**PROMPT**
Rewrite all of the data below, switching "reference number" to "callout number" everywhere and changing nothing else. Leave the pictures out of your copy.

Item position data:
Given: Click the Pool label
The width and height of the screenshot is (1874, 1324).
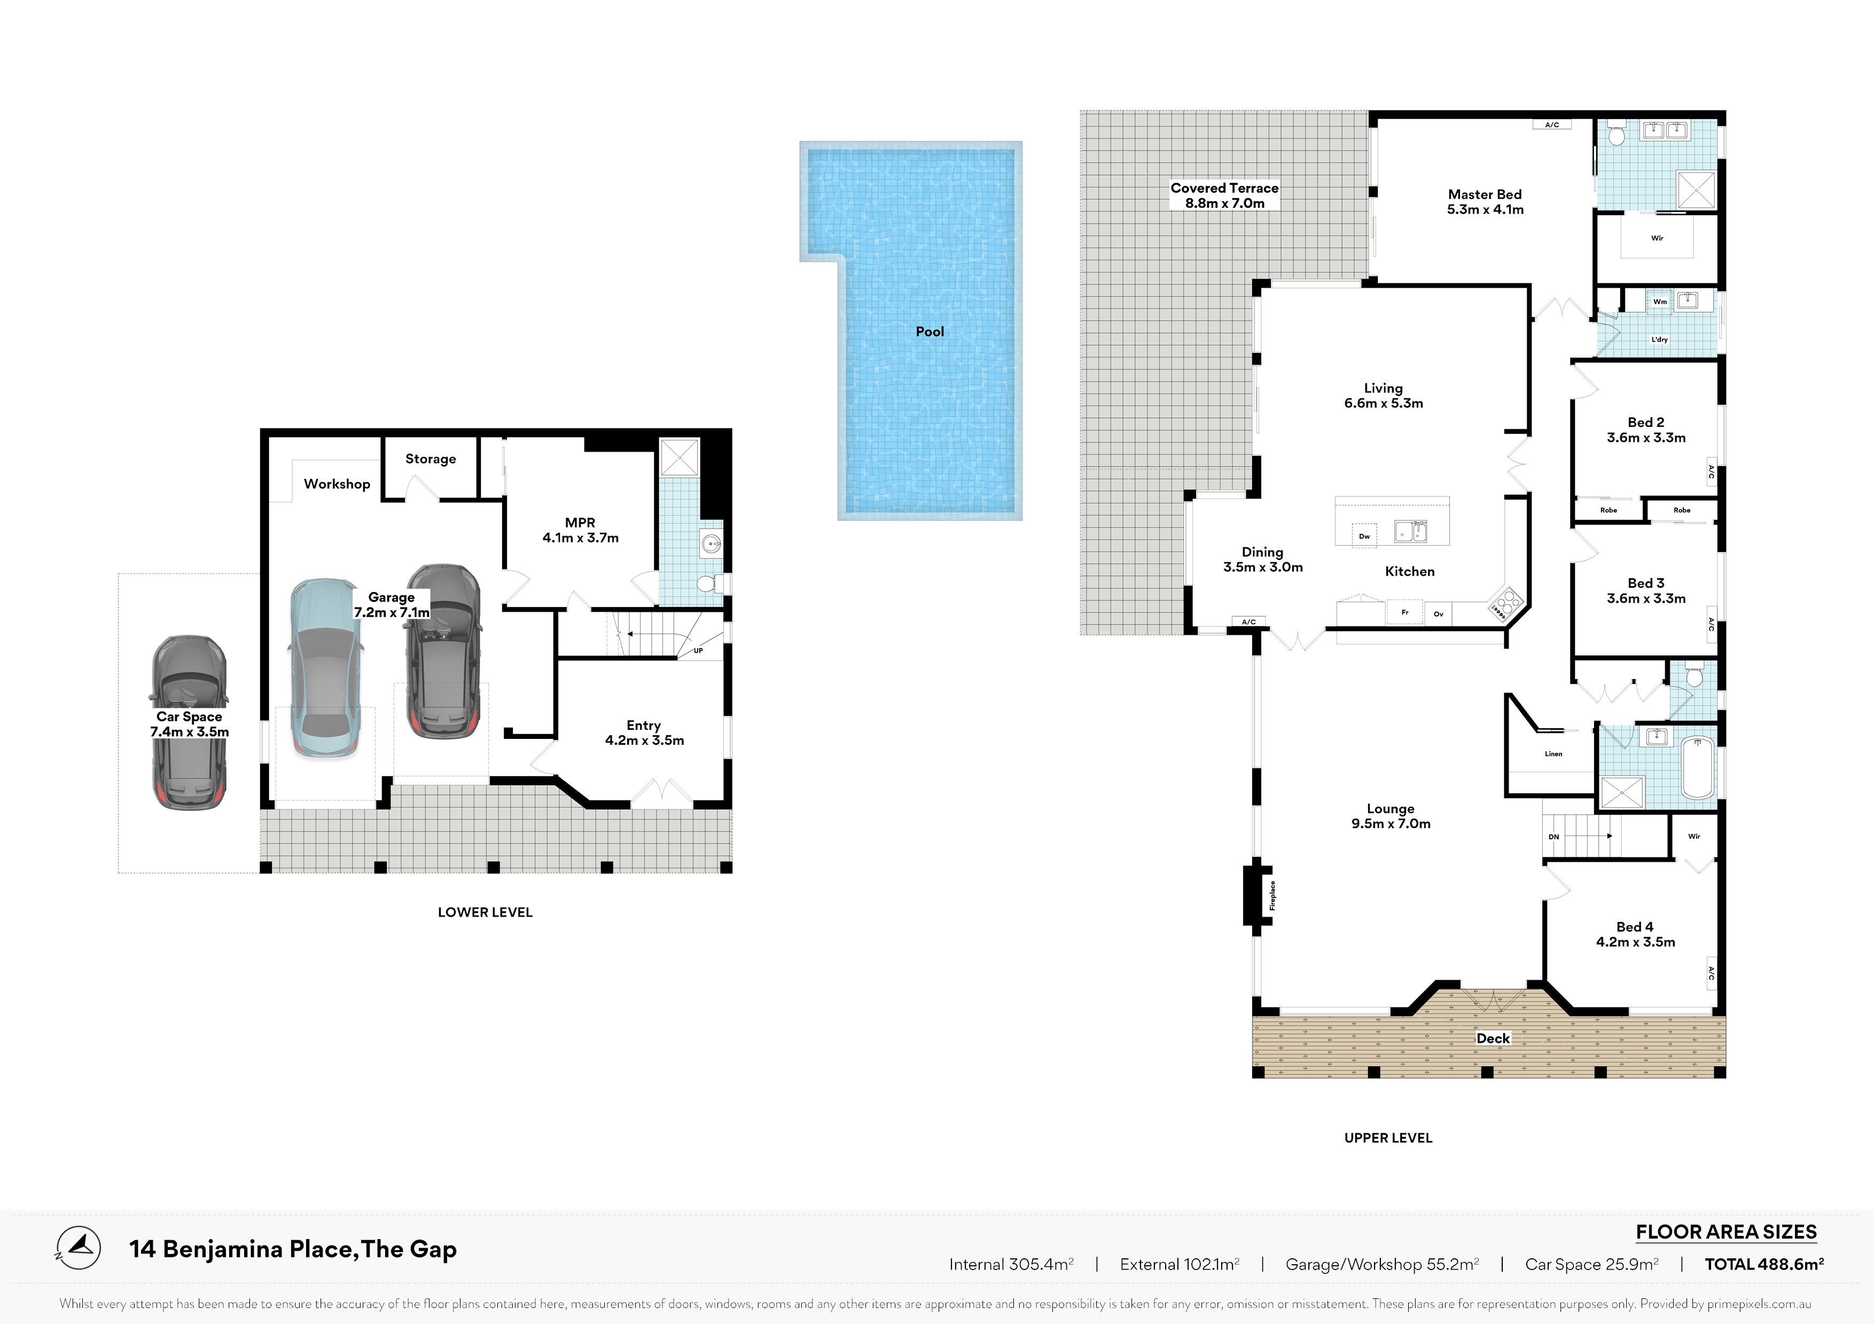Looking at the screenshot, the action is [x=930, y=331].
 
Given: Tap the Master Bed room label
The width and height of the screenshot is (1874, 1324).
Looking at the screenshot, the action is [x=1485, y=194].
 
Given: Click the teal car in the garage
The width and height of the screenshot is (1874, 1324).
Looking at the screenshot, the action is [x=325, y=669].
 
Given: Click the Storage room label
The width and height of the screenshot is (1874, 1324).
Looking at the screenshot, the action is [x=430, y=459].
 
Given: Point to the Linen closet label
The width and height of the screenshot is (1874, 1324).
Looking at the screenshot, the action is [x=1553, y=754].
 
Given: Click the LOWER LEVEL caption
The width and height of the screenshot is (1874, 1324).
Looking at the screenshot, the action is [x=485, y=912].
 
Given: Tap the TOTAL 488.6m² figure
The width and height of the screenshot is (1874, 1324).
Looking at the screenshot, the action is [x=1764, y=1264].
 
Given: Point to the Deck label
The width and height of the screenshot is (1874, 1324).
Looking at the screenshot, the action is [x=1493, y=1038].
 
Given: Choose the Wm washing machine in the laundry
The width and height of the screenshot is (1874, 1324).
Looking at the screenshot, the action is [x=1659, y=302].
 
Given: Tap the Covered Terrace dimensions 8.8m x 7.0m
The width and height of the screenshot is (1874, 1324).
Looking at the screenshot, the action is [x=1224, y=203].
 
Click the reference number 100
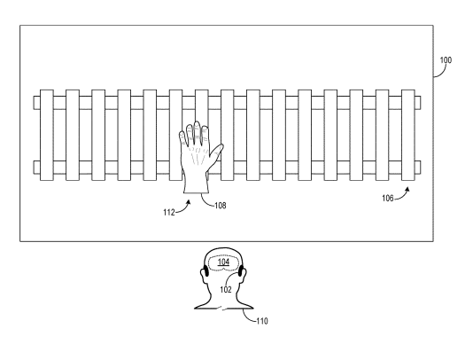click(x=446, y=60)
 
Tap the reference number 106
click(x=388, y=198)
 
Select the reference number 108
click(x=221, y=206)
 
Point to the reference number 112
click(x=169, y=213)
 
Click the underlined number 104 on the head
click(x=223, y=262)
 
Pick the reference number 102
click(x=225, y=290)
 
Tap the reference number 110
click(x=262, y=321)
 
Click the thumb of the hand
click(x=217, y=153)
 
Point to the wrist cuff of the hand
click(x=197, y=185)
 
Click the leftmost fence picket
click(x=47, y=135)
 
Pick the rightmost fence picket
click(x=408, y=135)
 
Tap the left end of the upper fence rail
click(x=34, y=103)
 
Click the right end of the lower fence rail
click(x=420, y=168)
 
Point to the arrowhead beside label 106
click(x=407, y=190)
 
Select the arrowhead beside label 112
click(x=189, y=203)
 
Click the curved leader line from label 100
click(x=442, y=72)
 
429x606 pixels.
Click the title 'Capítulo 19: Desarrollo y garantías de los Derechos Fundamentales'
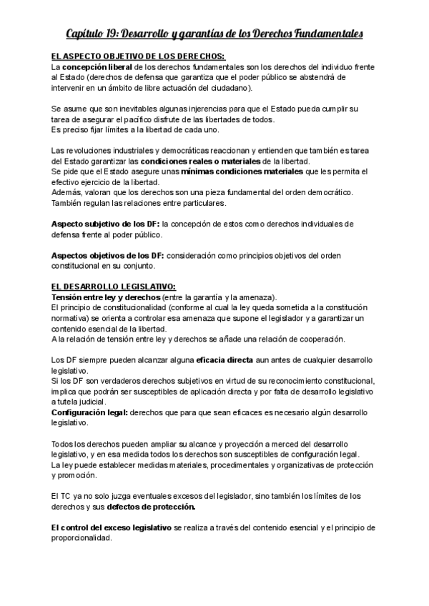(214, 34)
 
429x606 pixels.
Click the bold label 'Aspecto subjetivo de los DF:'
(105, 224)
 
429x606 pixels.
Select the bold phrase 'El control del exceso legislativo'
(112, 527)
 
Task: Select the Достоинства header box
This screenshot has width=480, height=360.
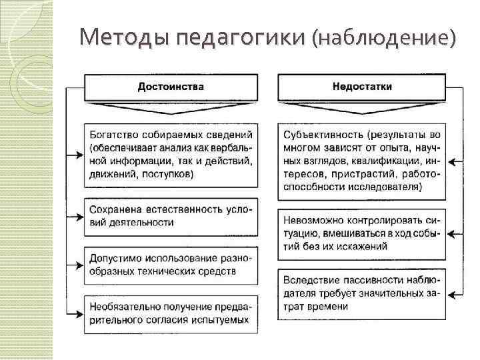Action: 171,87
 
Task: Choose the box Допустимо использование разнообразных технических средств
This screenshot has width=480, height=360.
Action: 171,264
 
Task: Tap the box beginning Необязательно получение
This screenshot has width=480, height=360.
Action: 171,313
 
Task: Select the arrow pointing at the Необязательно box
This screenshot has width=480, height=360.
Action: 75,313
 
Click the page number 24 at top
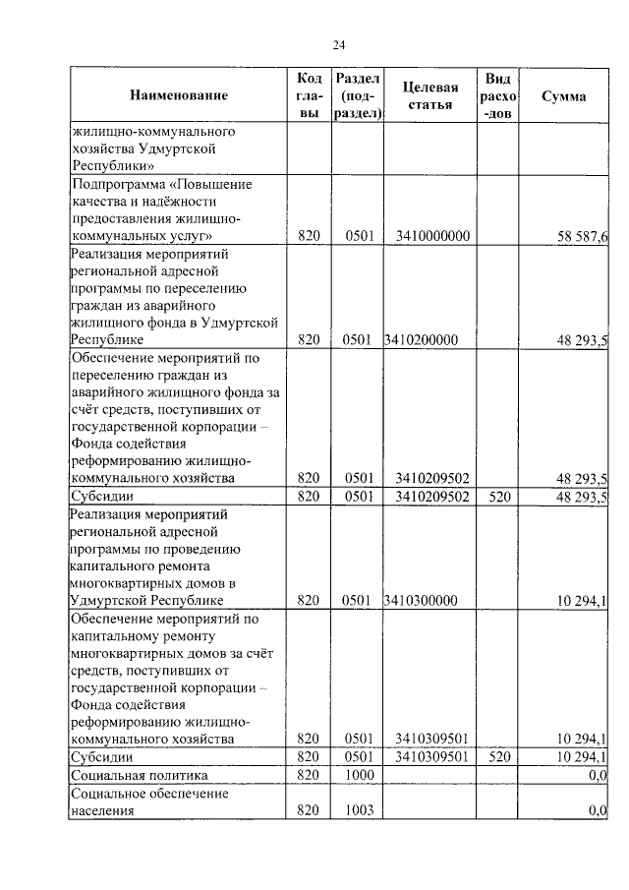(x=339, y=45)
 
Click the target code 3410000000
(x=432, y=237)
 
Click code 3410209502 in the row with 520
(x=432, y=497)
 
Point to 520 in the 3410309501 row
(x=499, y=757)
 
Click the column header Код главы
(x=309, y=96)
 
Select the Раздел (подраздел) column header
(x=356, y=96)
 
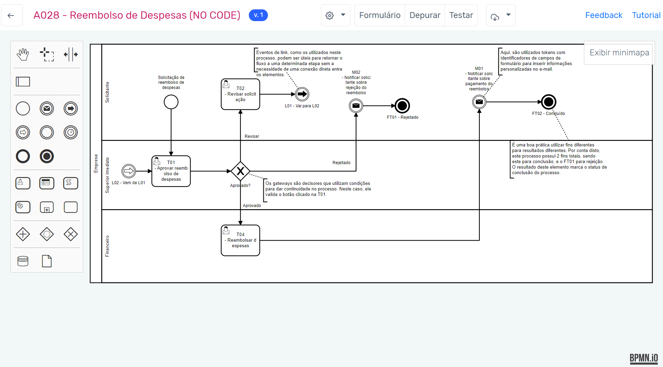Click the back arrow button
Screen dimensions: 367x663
coord(11,15)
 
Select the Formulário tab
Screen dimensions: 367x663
coord(380,15)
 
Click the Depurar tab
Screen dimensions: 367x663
coord(425,15)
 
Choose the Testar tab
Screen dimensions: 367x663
coord(461,15)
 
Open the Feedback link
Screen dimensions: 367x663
coord(603,15)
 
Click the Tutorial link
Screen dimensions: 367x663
coord(646,15)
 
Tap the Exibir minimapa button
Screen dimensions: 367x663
coord(619,53)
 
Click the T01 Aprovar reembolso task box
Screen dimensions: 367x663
coord(171,171)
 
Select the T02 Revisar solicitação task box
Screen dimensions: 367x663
coord(241,94)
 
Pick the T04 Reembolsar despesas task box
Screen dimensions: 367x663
coord(241,240)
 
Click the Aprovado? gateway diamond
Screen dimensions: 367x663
coord(241,171)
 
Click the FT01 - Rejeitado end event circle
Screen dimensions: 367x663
coord(402,106)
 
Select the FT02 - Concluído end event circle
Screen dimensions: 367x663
coord(549,102)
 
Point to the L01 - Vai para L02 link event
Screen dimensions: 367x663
coord(302,94)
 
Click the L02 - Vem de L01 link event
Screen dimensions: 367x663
coord(129,171)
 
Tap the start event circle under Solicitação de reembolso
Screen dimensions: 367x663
coord(171,102)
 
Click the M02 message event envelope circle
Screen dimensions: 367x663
coord(356,106)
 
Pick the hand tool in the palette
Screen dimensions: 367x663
coord(23,54)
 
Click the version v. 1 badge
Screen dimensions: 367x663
coord(258,15)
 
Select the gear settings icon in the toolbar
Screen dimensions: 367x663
coord(330,16)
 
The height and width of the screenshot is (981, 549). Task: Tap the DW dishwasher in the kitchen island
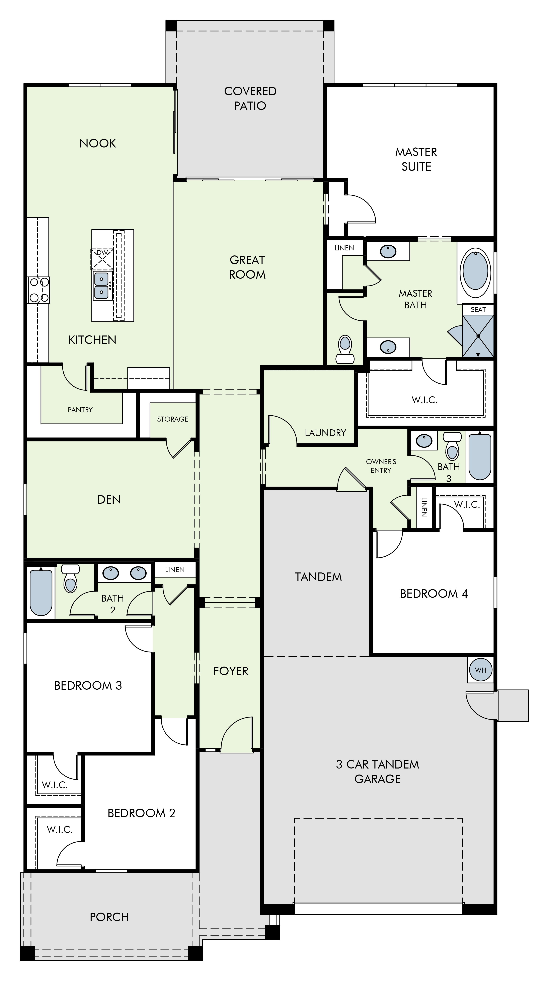102,259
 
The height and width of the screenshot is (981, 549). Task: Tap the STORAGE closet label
173,419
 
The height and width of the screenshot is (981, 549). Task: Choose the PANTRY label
80,410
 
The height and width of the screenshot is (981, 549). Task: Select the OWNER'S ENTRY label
381,466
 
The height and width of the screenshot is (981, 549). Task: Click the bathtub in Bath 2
41,592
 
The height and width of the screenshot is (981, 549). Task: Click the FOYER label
231,671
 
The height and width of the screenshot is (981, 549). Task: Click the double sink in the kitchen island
102,286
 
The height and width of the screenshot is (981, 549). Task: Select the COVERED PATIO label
250,98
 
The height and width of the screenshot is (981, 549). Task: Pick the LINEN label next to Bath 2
175,570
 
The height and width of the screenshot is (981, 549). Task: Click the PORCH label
109,917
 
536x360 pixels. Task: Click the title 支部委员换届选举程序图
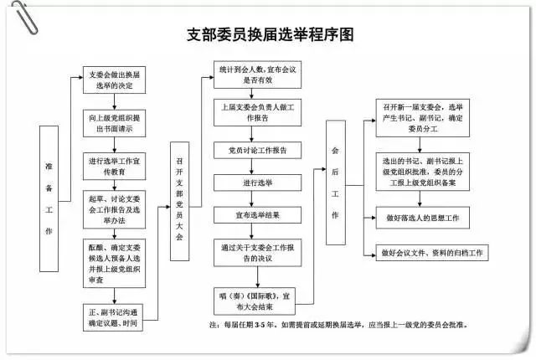click(x=270, y=35)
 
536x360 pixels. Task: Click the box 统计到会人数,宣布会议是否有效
click(x=254, y=75)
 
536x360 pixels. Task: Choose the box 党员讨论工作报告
click(x=254, y=151)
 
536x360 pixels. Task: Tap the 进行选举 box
click(x=254, y=183)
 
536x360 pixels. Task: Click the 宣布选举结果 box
click(x=254, y=215)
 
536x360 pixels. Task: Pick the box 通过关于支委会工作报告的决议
click(x=254, y=254)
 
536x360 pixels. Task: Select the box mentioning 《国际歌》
click(x=254, y=300)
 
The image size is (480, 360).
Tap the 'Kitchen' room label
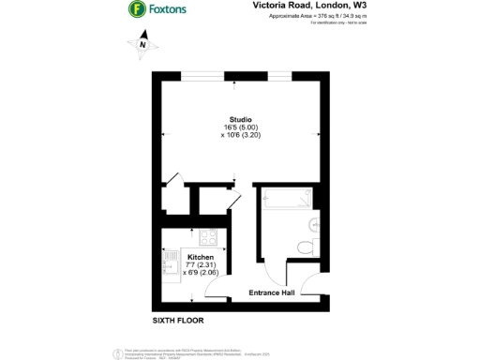pyautogui.click(x=201, y=257)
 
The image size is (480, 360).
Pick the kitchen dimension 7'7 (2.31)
pyautogui.click(x=201, y=265)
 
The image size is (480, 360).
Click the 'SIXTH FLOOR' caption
pyautogui.click(x=178, y=322)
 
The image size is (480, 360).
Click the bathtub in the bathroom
pyautogui.click(x=286, y=201)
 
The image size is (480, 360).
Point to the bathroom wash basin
pyautogui.click(x=316, y=225)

**RIGHT ANSWER**
Given: Click the Pool label
The width and height of the screenshot is (1874, 1324).
Looking at the screenshot, the action is [x=930, y=331].
 
Given: Tap the Master Bed room label
The width and height of the screenshot is (1874, 1324).
Looking at the screenshot, the action is [x=1485, y=194].
 
Given: Click the teal car in the garage
The width and height of the screenshot is (1874, 1324).
Looking at the screenshot, the action is [x=325, y=669].
 
Given: Click the Storage room label
The width and height of the screenshot is (1874, 1324).
Looking at the screenshot, the action is [x=430, y=459].
 
Given: Point to the Linen closet label
The width and height of the screenshot is (1874, 1324).
Looking at the screenshot, the action is [x=1553, y=754].
 
Given: Click the LOWER LEVEL caption
The width and height of the screenshot is (1874, 1324).
Looking at the screenshot, the action is [x=485, y=912].
 
Given: Tap the TOTAL 488.6m² figure
The width and height of the screenshot is (1874, 1324).
Looking at the screenshot, the action is [x=1764, y=1264].
 
Given: Point to the Deck label
The width and height of the screenshot is (1874, 1324).
Looking at the screenshot, the action is [x=1493, y=1038].
 
Given: Choose the Wm washing machine in the laundry
The width and height of the screenshot is (1874, 1324).
Looking at the screenshot, the action is [x=1659, y=302].
 
Given: Tap the Covered Terrace dimensions 8.8m x 7.0m
The width and height of the screenshot is (1874, 1324).
Looking at the screenshot, the action is [x=1224, y=203].
 
Click the callout number 100
click(x=446, y=60)
 
Tap the callout number 106
click(x=388, y=198)
 
Select the callout number 108
click(x=221, y=206)
 
Point to the callout number 112
click(x=169, y=213)
 
Click the underlined number 104 on the head
click(x=223, y=262)
 
Pick the callout number 102
click(x=225, y=290)
 
Tap the callout number 110
click(x=262, y=321)
 
Click the thumb of the hand
click(x=217, y=153)
 
Point to the wrist cuff of the hand
click(x=197, y=185)
 
Click the leftmost fence picket
click(x=47, y=135)
 
Pick the rightmost fence picket
click(x=408, y=135)
 
Tap the left end of the upper fence rail
click(x=34, y=103)
 
Click the right end of the lower fence rail
click(x=420, y=168)
 
Point to the arrowhead beside label 106
click(x=407, y=190)
 
Select the arrowhead beside label 112
click(x=189, y=203)
 
Click the curved leader line from label 100
click(x=442, y=72)
 
429x606 pixels.
Click the title 'Capítulo 19: Desarrollo y garantías de los Derechos Fundamentales'
(214, 34)
 
429x606 pixels.
Click the bold label 'Aspecto subjetivo de los DF:'
(105, 224)
 
429x606 pixels.
Select the bold phrase 'El control del exceso legislativo'
(112, 527)
 
Task: Select the Достоинства header box
This screenshot has width=480, height=360.
Action: 171,87
 
Task: Choose the box Допустимо использование разнообразных технических средств
This screenshot has width=480, height=360.
Action: 171,264
 
Task: Tap the box beginning Необязательно получение
This screenshot has width=480, height=360.
Action: 171,313
 
Task: Select the arrow pointing at the Необязательно box
This screenshot has width=480, height=360.
Action: 75,313
 
Click the page number 24 at top
(x=339, y=45)
 
Click the target code 3410000000
(x=432, y=237)
 
Click code 3410209502 in the row with 520
(x=432, y=497)
 
Point to 520 in the 3410309501 row
(x=499, y=757)
 
Click the column header Код главы
(x=309, y=96)
 
Select the Раздел (подраздел) column header
(x=356, y=96)
 
Click the back arrow button
Screen dimensions: 367x663
coord(11,15)
 
Select the Formulário tab
Screen dimensions: 367x663
coord(380,15)
 
Click the Depurar tab
Screen dimensions: 367x663
coord(425,15)
 
Choose the Testar tab
Screen dimensions: 367x663
coord(461,15)
 
Open the Feedback link
Screen dimensions: 367x663
coord(603,15)
 
Click the Tutorial link
Screen dimensions: 367x663
coord(646,15)
 
Tap the Exibir minimapa button
Screen dimensions: 367x663
coord(619,53)
 
Click the T01 Aprovar reembolso task box
Screen dimensions: 367x663
coord(171,171)
 
Select the T02 Revisar solicitação task box
Screen dimensions: 367x663
coord(241,94)
 
Pick the T04 Reembolsar despesas task box
Screen dimensions: 367x663
coord(241,240)
 
Click the Aprovado? gateway diamond
Screen dimensions: 367x663
coord(241,171)
 
Click the FT01 - Rejeitado end event circle
Screen dimensions: 367x663
coord(402,106)
 
Select the FT02 - Concluído end event circle
Screen dimensions: 367x663
coord(549,102)
 
Point to the L01 - Vai para L02 link event
Screen dimensions: 367x663
coord(302,94)
 
Click the L02 - Vem de L01 link event
Screen dimensions: 367x663
coord(129,171)
 
Tap the start event circle under Solicitação de reembolso
Screen dimensions: 367x663
coord(171,102)
 
Click the M02 message event envelope circle
Screen dimensions: 367x663
coord(356,106)
 
Pick the hand tool in the palette
Screen dimensions: 367x663
coord(23,54)
 
Click the version v. 1 badge
Screen dimensions: 367x663
coord(258,15)
 
Select the gear settings icon in the toolbar
Screen dimensions: 367x663
coord(330,16)
 
The height and width of the screenshot is (981, 549). Task: Tap the DW dishwasher in the kitchen island
102,259
 
The height and width of the screenshot is (981, 549). Task: Tap the STORAGE closet label
173,419
 
The height and width of the screenshot is (981, 549). Task: Choose the PANTRY label
80,410
 
The height and width of the screenshot is (981, 549). Task: Select the OWNER'S ENTRY label
381,466
 
The height and width of the screenshot is (981, 549). Task: Click the bathtub in Bath 2
41,592
 
The height and width of the screenshot is (981, 549). Task: Click the FOYER label
231,671
 
The height and width of the screenshot is (981, 549). Task: Click the double sink in the kitchen island
102,286
 
The height and width of the screenshot is (981, 549). Task: Select the COVERED PATIO label
250,98
 
The height and width of the screenshot is (981, 549). Task: Pick the LINEN label next to Bath 2
175,570
 
The height and width of the screenshot is (981, 549). Task: Click the PORCH label
109,917
 
536x360 pixels. Task: Click the title 支部委员换届选举程序图
click(x=270, y=35)
 
536x360 pixels. Task: Click the box 统计到会人数,宣布会议是否有效
click(x=254, y=75)
 
536x360 pixels. Task: Choose the box 党员讨论工作报告
click(x=254, y=151)
 
536x360 pixels. Task: Tap the 进行选举 box
click(x=254, y=183)
 
536x360 pixels. Task: Click the 宣布选举结果 box
click(x=254, y=215)
 
536x360 pixels. Task: Pick the box 通过关于支委会工作报告的决议
click(x=254, y=254)
 
536x360 pixels. Task: Select the box mentioning 《国际歌》
click(x=254, y=300)
 
The image size is (480, 360).
Tap the 'Kitchen' room label
pyautogui.click(x=201, y=257)
 
The image size is (480, 360).
Pick the kitchen dimension 7'7 (2.31)
pyautogui.click(x=201, y=265)
 
The image size is (480, 360).
Click the 'SIXTH FLOOR' caption
pyautogui.click(x=178, y=322)
 
The image size is (480, 360).
Click the bathtub in the bathroom
pyautogui.click(x=286, y=201)
 
The image size is (480, 360).
Point to the bathroom wash basin
pyautogui.click(x=316, y=225)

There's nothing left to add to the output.